The Russian miner reported rough and polished diamond sales of $346.4-million in February, down 14% on January’s sales.
“Though our January and February sales were healthy, currently we are seeing a decrease in demand,” Ivanov said in a transcript of a conference call, published on its website.
Alrosa had given its customers additional flexibility in terms of sales in March, he said, adding that the group would have to wait and see how the situation played out in April and May.
Most of Alrosa’s sales are done through long-term contracts and the group is less dependent on auctions. It has, however, moved some auctions to other locations, as a result of Covid-19. For example, the Hong Kong auction was moved to Israel.
As for the oil price situation and the currency impact, Ivanov said that a lower oil price would have a positive impact on consumers’ disposable income, particularly in the US, which would be a positive factor for diamond jewellery demands.
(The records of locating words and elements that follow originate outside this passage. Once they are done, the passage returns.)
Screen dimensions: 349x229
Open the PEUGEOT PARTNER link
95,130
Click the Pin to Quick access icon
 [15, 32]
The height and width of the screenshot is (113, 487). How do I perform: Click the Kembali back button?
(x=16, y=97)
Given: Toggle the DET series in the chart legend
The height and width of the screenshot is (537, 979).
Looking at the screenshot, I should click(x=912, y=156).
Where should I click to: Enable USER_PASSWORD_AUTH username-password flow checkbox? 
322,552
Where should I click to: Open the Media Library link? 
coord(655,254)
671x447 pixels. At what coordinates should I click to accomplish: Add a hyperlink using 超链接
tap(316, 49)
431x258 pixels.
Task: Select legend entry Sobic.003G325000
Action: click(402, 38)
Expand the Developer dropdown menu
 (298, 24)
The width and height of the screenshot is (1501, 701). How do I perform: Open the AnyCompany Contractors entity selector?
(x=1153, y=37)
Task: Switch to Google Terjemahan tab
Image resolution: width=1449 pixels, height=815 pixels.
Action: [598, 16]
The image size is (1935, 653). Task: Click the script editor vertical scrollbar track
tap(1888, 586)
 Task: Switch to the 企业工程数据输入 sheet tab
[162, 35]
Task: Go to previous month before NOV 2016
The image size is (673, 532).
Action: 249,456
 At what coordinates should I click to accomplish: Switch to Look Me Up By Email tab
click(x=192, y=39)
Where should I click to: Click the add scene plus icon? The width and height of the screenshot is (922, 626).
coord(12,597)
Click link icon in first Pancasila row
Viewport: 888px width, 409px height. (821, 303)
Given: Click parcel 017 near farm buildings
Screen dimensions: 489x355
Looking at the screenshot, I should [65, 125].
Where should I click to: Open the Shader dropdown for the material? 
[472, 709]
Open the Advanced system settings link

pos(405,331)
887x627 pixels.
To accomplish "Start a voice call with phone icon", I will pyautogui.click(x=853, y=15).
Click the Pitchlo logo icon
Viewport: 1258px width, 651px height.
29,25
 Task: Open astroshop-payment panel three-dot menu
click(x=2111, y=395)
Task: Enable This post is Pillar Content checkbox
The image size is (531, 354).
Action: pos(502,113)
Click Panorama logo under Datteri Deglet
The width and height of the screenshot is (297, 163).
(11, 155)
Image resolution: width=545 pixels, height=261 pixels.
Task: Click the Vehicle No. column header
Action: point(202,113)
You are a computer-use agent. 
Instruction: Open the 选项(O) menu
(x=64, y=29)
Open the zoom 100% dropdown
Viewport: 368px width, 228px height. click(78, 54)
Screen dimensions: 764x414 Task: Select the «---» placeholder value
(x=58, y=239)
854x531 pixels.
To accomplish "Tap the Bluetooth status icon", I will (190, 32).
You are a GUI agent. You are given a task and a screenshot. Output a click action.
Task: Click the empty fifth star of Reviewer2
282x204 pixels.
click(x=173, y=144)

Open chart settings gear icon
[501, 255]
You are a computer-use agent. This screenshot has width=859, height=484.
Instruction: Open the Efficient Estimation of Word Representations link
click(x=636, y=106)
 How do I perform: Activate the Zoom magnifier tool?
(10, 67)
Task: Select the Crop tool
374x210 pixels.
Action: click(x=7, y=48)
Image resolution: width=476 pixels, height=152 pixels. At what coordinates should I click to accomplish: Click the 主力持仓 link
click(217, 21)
Oil prices crashed 30% at the start of the week, after Saudi Arabia effectively declared a price war in the global oil market by retaliating with steep discounts against Russia’s refusal to work with the Organisation of Petroleum Exporting Countries, or Opec.
Amid the oil market chaos, the ruble hit a four-year low against the dollar on Monday. Ivanov said that almost 90% of Alrosa’s revenue was generated in foreign currency, while 80% of its costs and capital expenditure were ruble dominated.
“Every ruble decrease against the US dollar will be increasing our earnings before interest, tax, depreciation and amortisation by up to 2.8%, at the same time over 90% of our debt and deposits are in foreign currency.”
Meanwhile, Alrosa continues to pursue a “price-over-volume” strategy to keep prices stable, rather than increasing its sales volumes.
In 2020, the diamond major would reduce production to 34.3-million carats, down from its initially planned 38.7-million carats, in order to decrease production costs and release working capital. The decrease in production will mostly be at the alluvial deposits.
The coronavirus comes as the diamond industry is still reeling from a tough 2019. Profits collapsed after a glut of rough and polished stones hurt margins for the industry’s cutters, polishers and traders.
"Given the large size of our market share, we understand our responsibility for price and market stability," said Ivanov.